» **Written problem A**
Reproduce the passage on the NSO summer student program word for word, starting with "Three REU students" and going on through "of pre-activity evolution.".
» **Written problem B**
Return every line of the rows that contains the string "text".

» **Selected passage**
• • • • • • •

The NSO summer student program has had another successful year. Participants included four Research Experience for Undergraduates (REU) students and two graduate students, or SRAs (Senior Research Assistants), at NSO/Sac Peak and three REUs and four SRAs at NSO/Tucson. Information about the students and the work they did is presented below. In addition to work performed at each of the NSO sites, the students exchanged visits between the sites and also visited the White Sands Missile Range in New Mexico and the Very Large Array (VLA) near Socorro, New Mexico.
Brad Benson (University of Wisconsin/Madison fall senior), worked with Thomas Rimmele to pinpoint the locations on the Sun at which the five-minute oscillations are excited. The project involves reductions of high spatial and high temporal resolution data obtained at the NSO/SP Vacuum Tower Telescope. The observations were made with a new tunable narrow-band filter that consisted of dual Fabry-Perot filters and a blocker. Brad is also evaluating the performance of this filter system.
Amy Smith (Davidson College, Davidson, North Carolina), worked with John Worden and examined the SoHO CDS images to determine the plage and network intensity contrasts of the EUV emissions for He I 58.4 nm, O IV 55.4 nm, O V 62.9 nm. These contrasts can then be used for modelling solar cycle irradiance variability changes.
Jacob Taylor (Harvard third year), worked with Mark Giampapa (NSO/NOAO) and Eric Craine (Western Research) investigating the use of CCD arrays for night-to-night differential photometry at the milli-magnitude level under a variety of conditions. The subtle issues of CCD calibration were examined in detail, as were the problems of atmospheric variability and the higher order extinction effects associated with it. He prepared IRAF scripts for on-the-fly reductions accurate to 5 milli-mags, utilizing aperture photometry combined with the calibrations and extinction corrections studied. This script might allow for an observationally intensive task such as detecting planetary transits using automated telescopes, as proposed by GNAT (the Global Network of Automated Telescopes). During his summer work, Jacob obtained and analyzed CCD data from the 2.1-m and 0.9-m telescopes on Kitt Peak, as well as data from a prototype, automated 0.5-m telescope currently operated by GNAT.
Patricia (Trish) Van Lew (University of Wyoming, Laramie sophomore), worked with Christoph Keller on various aspects of the design of SOLIS. She was responsible for the photon and energy budget of the Vector-Spectromagnetograph (VSM) and the associated web page, performed grating efficiency and polarization measurements for the VSM (described in a SOLIS Instrument Memo), recorded and analyzed data from the Integrated Sunlight Spectrometer (ISS) prototype, and developed initial flat-field procedures for the ISS.
Three REU students have worked with S.L. Keil and K.S. Balasubramaniam on a project to measure and understand the evolution of active regions in the solar atmosphere prior to solar flares, filament eruptions, and coronal mass ejections. The observations they worked with were obtained simultaneously using several different instruments. Each student worked on a different aspect of the study as described below. Their results will be combined to form a complete picture of pre-activity evolution.
Jeff Clark, (University of California, Santa Cruz fall senior), reduced and analyzed polarization data made at the NSO/SP Vacuum Tower Telescope. His goal is to derive maps of the photospheric magnetic field which show the time evolution of the field prior to a solar flare. He is also collecting coronal images from several space missions (SoHO, YOHKOH, and TRACE), to investigate the overlying coronal structure.

• • • • • • •

» **Task inputs**

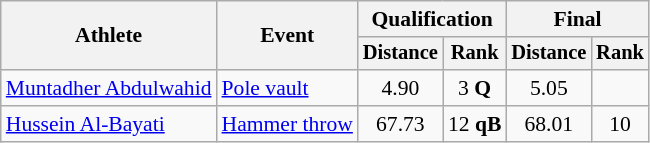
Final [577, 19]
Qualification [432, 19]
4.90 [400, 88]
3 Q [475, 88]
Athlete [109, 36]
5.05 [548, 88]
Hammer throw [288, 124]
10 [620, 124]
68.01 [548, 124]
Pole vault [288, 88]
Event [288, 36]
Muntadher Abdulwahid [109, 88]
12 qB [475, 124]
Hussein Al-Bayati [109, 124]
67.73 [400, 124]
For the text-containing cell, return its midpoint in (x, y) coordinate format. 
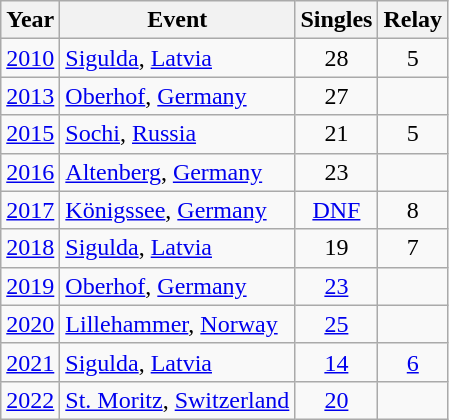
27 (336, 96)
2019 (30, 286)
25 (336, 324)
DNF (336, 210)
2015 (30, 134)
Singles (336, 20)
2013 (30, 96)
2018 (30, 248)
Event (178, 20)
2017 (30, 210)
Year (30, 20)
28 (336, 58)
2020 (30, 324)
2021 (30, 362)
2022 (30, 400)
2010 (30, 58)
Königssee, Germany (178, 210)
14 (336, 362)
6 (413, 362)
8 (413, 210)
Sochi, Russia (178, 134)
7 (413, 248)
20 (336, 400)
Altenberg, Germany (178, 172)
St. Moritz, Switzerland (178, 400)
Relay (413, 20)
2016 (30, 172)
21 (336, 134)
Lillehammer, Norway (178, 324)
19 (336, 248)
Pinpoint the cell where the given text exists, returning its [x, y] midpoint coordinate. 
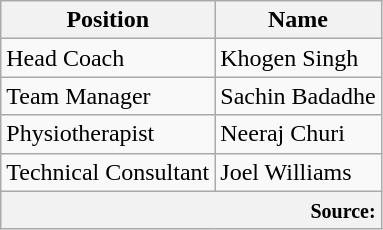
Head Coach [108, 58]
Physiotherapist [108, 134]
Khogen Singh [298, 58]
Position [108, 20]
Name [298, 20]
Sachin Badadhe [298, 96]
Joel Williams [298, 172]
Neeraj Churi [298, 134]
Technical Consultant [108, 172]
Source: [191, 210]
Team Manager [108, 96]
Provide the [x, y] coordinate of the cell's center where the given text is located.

• • • • • • •

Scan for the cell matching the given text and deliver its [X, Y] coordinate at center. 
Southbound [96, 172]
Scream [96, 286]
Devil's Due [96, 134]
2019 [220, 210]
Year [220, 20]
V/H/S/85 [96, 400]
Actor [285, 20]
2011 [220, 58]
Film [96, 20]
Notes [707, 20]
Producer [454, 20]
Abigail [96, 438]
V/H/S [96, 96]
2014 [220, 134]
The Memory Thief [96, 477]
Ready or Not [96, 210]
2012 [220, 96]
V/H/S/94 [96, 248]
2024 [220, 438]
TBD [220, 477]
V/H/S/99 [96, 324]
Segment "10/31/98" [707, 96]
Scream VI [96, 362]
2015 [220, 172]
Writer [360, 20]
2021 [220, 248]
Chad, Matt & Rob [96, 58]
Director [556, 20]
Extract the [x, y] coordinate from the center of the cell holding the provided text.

• • • • • • •

» **Exercise output A**
Three REU students have worked with S.L. Keil and K.S. Balasubramaniam on a project to measure and understand the evolution of active regions in the solar atmosphere prior to solar flares, filament eruptions, and coronal mass ejections. The observations they worked with were obtained simultaneously using several different instruments. Each student worked on a different aspect of the study as described below. Their results will be combined to form a complete picture of pre-activity evolution.

» **Exercise output B**
For the text-containing cell, return its midpoint in (x, y) coordinate format. 
Pinpoint the cell where the given text exists, returning its [x, y] midpoint coordinate. 
Provide the [x, y] coordinate of the cell's center where the given text is located.
Scan for the cell matching the given text and deliver its [X, Y] coordinate at center. 
Extract the [x, y] coordinate from the center of the cell holding the provided text.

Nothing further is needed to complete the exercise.